Pair Trading with DigitalBridge and DigitalBridge

The main advantage of trading using opposite DigitalBridge and DigitalBridge positions is that it hedges away some unsystematic risk. Because of two separate transactions, even if DigitalBridge position performs unexpectedly, DigitalBridge can make up some of the losses. Pair trading also minimizes risk from directional movements in the market. For example, if an entire industry or sector drops because of unexpected headlines, the short position in DigitalBridge will offset losses from the drop in DigitalBridge's long position.

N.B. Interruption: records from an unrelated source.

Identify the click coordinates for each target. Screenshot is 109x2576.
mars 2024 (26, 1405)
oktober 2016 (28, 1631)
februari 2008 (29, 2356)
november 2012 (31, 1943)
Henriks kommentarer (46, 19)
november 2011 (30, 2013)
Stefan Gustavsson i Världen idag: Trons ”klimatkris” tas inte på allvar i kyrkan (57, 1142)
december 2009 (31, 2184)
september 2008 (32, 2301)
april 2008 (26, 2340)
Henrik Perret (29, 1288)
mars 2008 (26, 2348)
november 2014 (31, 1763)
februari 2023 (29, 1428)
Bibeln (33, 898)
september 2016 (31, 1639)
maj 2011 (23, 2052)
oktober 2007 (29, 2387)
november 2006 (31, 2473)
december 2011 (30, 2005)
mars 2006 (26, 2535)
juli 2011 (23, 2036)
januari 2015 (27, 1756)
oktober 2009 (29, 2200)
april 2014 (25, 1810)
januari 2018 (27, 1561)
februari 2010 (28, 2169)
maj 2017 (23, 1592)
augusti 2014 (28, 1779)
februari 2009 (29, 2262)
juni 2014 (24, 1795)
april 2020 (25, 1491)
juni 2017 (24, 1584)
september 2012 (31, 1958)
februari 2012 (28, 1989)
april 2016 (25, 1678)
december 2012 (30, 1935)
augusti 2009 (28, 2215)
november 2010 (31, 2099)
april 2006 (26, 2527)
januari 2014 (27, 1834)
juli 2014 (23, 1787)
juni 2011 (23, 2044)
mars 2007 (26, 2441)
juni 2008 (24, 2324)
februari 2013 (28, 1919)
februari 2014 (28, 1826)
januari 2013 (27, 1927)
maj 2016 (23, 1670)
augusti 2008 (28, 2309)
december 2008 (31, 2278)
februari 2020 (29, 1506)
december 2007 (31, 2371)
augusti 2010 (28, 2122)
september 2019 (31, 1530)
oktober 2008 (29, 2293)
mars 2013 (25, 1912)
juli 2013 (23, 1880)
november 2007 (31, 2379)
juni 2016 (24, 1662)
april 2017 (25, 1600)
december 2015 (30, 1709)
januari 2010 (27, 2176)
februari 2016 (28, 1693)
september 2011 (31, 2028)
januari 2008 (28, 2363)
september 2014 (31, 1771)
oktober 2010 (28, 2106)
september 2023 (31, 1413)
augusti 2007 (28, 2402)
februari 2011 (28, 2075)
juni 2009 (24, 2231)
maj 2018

The idea behind DigitalBridge Group and DigitalBridge Group pairs trading is to make the combined position market-neutral, meaning the overall market's direction will not affect its win or loss (or potential downside or upside). This can be achieved by designing a pairs trade with two highly correlated stocks or equities that operate in a similar space or sector, making it possible to obtain profits through simple and relatively low-risk investment.
Check out your portfolio center.
Note that this page's information should be used as a complementary analysis to find the right mix of equity instruments to add to your existing portfolios or create a brand new portfolio. You can also try the Options Analysis module to analyze and evaluate options and option chains as a potential hedge for your portfolios.